- _CONSIGNE DONNÉE 1_: Recopiez le passage de l'extrait sur le wifi et l'Apple TV qui commence à « ## chomsky (5 » et se termine à « détecte, lui ! », en remplaçant « livebox » par « freebox ».

- _EXTRAIT DE PAGE_:
* * *

Pour les ondes, nous captons les réseaux wifi des maisons voisines du collège, les élèves baignent donc clairement dedans, mais mon principal ne veut rien savoir, ce qui est dommage évidemment.

Merci encore, 

Chomsky


----------



## chomsky (5 Septembre 2013)

Bonjour, 

Bon ben ça ne fonctionne pas...En fait l'apple tv reconnaît le réseau wifi de ma livebox, mais pas le réseau wifi créé avec mon mac... Pourtant, mon iPad le détecte, lui ! 

Est-ce qu'il existe différents types de réseaux wifi qui ne seraient pas compatibles avec certains appareils ? Sinon, l'usage d'une borne airport permettait-elle de créer un réseau wifi détectable par l'apple tv ?

* * *

- _DONNÉES SOURCE_:
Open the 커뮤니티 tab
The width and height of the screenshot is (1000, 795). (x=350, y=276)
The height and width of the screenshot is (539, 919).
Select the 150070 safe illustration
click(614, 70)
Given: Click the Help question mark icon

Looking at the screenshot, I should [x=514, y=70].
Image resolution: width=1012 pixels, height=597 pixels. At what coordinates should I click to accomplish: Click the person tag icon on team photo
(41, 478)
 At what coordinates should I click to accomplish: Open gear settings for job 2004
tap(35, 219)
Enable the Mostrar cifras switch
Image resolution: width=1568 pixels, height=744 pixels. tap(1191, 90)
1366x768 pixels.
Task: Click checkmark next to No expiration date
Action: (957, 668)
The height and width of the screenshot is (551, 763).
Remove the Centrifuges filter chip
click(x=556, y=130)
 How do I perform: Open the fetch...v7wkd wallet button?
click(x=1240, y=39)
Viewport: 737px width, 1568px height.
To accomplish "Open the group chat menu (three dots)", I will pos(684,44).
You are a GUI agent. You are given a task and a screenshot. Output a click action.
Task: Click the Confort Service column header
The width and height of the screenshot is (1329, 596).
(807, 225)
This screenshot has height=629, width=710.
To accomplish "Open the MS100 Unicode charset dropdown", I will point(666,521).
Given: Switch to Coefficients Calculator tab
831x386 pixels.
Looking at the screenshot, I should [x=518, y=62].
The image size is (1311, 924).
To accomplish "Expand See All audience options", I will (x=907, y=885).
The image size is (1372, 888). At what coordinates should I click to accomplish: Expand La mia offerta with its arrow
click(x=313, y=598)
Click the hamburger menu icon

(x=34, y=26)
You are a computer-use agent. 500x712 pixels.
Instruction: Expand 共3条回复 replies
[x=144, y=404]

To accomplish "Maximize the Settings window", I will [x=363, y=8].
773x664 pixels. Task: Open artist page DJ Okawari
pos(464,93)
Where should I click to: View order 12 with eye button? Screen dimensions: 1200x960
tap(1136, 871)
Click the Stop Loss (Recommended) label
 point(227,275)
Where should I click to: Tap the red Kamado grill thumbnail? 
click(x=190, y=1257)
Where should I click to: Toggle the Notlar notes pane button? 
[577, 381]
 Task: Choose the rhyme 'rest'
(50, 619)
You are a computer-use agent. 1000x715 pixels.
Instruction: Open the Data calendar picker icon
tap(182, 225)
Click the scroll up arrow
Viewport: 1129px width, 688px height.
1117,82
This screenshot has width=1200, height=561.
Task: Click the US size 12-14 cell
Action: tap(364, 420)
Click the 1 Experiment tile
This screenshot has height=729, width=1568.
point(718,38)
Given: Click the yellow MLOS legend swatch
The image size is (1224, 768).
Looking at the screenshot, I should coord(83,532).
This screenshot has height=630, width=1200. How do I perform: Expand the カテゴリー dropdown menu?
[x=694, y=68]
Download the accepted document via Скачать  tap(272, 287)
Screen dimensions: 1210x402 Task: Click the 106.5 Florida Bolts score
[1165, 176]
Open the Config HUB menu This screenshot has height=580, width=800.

* * *

- _CONSIGNE DONNÉE 2_: Transcrivez à l'identique les lignes du listing, en commençant au début du listing et en terminant par la ligne qui contient « tap(35, 219) », celle-ci incluse.

- _RÉPONSE CORRECTE 1_:
## chomsky (5 Septembre 2013)

Bonjour, 

Bon ben ça ne fonctionne pas...En fait l'apple tv reconnaît le réseau wifi de ma freebox, mais pas le réseau wifi créé avec mon mac... Pourtant, mon iPad le détecte, lui !

- _RÉPONSE CORRECTE 2_:
Open the 커뮤니티 tab
The width and height of the screenshot is (1000, 795). (x=350, y=276)
The height and width of the screenshot is (539, 919).
Select the 150070 safe illustration
click(614, 70)
Given: Click the Help question mark icon

Looking at the screenshot, I should [x=514, y=70].
Image resolution: width=1012 pixels, height=597 pixels. At what coordinates should I click to accomplish: Click the person tag icon on team photo
(41, 478)
 At what coordinates should I click to accomplish: Open gear settings for job 2004
tap(35, 219)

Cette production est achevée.